Senior Grand Secretary
- In office 1608–1614
- Preceded by: Li Tingji
- Succeeded by: Fang Congzhe
- In office 1621–1624
- Preceded by: Liu Yizhu
- Succeeded by: Han Kuang

Personal details
- Born: 1559
- Died: 1627 (aged 67–68)

= Ye Xianggao =

Ming dynasty politician (1559–1627)

Ye Xianggao (葉向高 (叶向高, Yeh Hsiang-kao); 1559–1627) was a late Ming dynasty official who served in the Grand Secretariat under the Wanli Emperor from 1607 to 1614 and under the Tianqi Emperor from 1621 to 1624. He played an important role in staving off the Palace's persecution of the Donglin faction under Tianqi until his resignation in 1624.

== Life and career ==
Ye was born in Fuqing, Fujian. His father, Ye Chaorong, was for a time sub-prefecture magistrate in Yangli (養利), Guangxi. Ye Xianggao passed the provincial exam in 1579 in Fujian and graduated as a jinshi in 1583, becoming a bachelor at the Hanlin Academy. He later became the Director of Studies at the National Academy in Nanjing, where he was promoted to Left Deputy Supervisor of Instruction in 1598 and Right Vice Minister of Rights in 1599.
In 1607, Ye was appointed as a Grand Secretary under the Wanli Emperor, a role he officially took on in the beginning of 1608. Ye became the Senior Grand Secretary in 1609, from which point on he was effectively the only serving Grand Secretary, simultaneously managing the metropolitan examination and drafting rescripts alone, until he persuaded the Wanli Emperor to appoint two additional Grand Secretaries on October 31, 1613. Ye became Chief Grand Secretary in 1613 and remained in that role until the Emperor accepted Ye's resignation on September 26, 1614 after Ye's repeated requests to leave and pleas that the reclusive Emperor heeded none of his advice.

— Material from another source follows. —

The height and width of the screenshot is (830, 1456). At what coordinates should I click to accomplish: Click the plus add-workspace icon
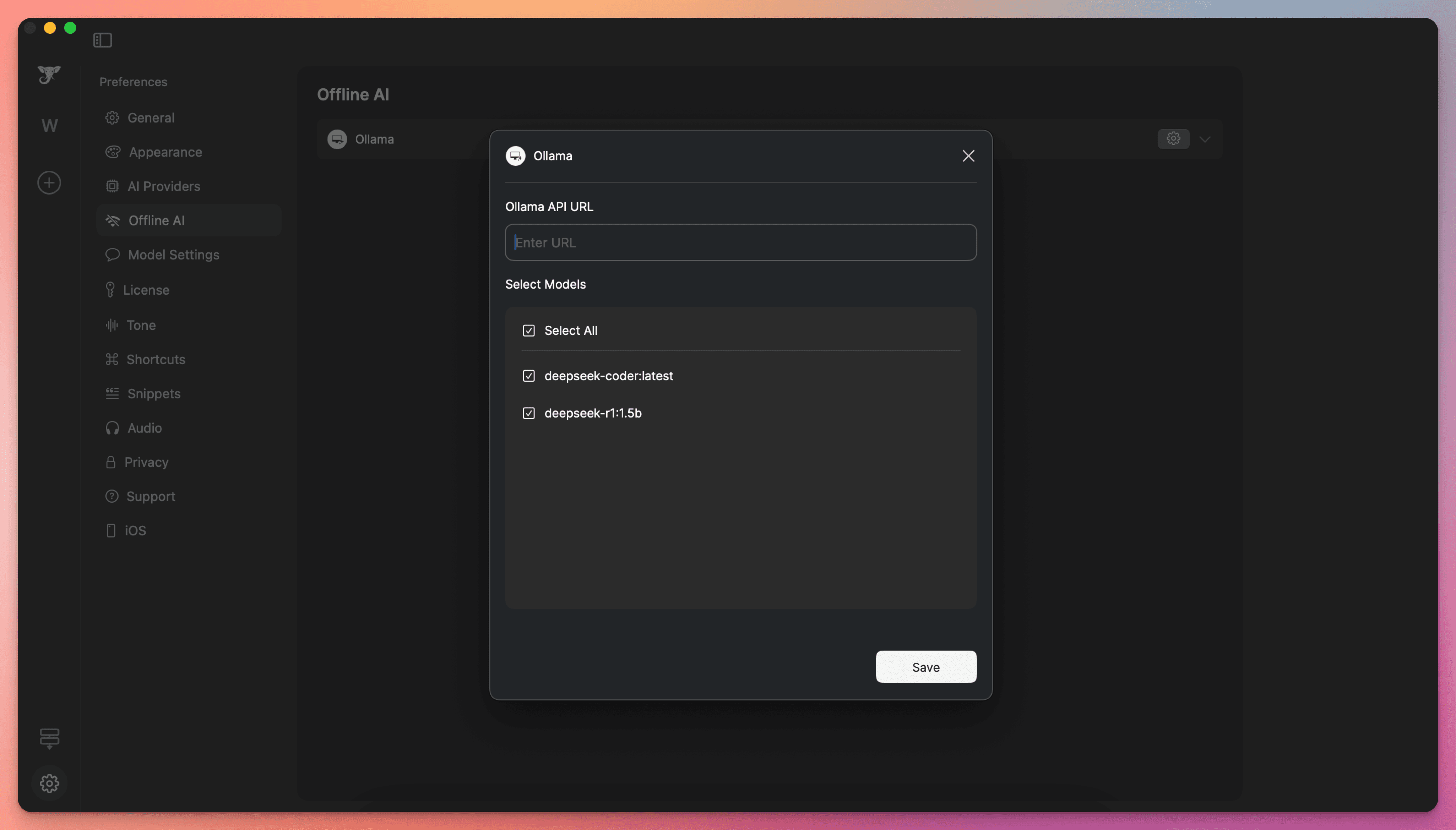[x=50, y=182]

Ye returned to the Grand Secretariat under the Tianqi Emperor in 1621, arriving in Beijing on December 3. Most bureaucrats in Beijing welcomed him with open arms, but some members of the Donglin faction were wary. Their concerns would prove misplaced, as Ye often stood up for Donglin officials in the face of increasing Palace persecution.

When, on June 7, 1622, Censor Zhou Zhongjian impeached Emperor Tianqi's chief eunuch aide Wei Zhongxian for being ignorant, power-hungry and illiterate, Ye comforted Wei that he was wise despite his illiteracy and should not be ashamed. Ye's expression of sympathy helped him maintain a working relationship with Wei for the remainder of Ye's time as Grand Secretary.

Following Supervising Secretary Fu Kui's anti-Donglin attack on Secretariat appointee Wang Wenyan on June 4, 1624, Ye admitted responsibility for having consented to Wang's appointment to the Secretariat and offered his resignation to the Palace. Ye simultaneously urged Wang to leave Beijing and told Donglin partisan Wei Dazhong, whom Fu Kui had also impeached, that Donglin principles left them blind to the bigger picture and did not stop them from being self-serving. Ye pleaded with the Palace to not seek retribution against Yang Lian and his allies after Yang's inflammatory mid-July memorial in 1624, but Ye was only able to delay Yang's arrest until after Ye resigned as Grand Secretary. Ye also asked the Palace to temper its punishment of Wan Jing, who accused Wei Zhongxian of embezzlement on July 28, and of Censor Lin Ruzhu after a hostile confrontation with Palace eunuchs in the first days of August, to no avail. Ye again asked to resign on July 31. After Palace eunuchs, in an unprecedented move, surrounded his house on August 4 believing he was harboring Lin Ruzhu, Ye lost all face. The Palace initially denied his request to resign on August 5 but, after Ye moved out of Beijing and told the Palace that he could not continue to serve, finally accepted his resignation on August 20, 1624. Ye's resignation cleared the way for full-scale persecution of the Donglin by the Palace.

After returning to Fujian, Ye hosted the Jesuit Giulio Aleni until Ye's death in the autumn of 1627. Ye was canonized as Wenzhong (文忠) (cultured and loyal), and the Chongzhen Emperor posthumously gave him the title of Grand Preceptor of the Emperor in 1929.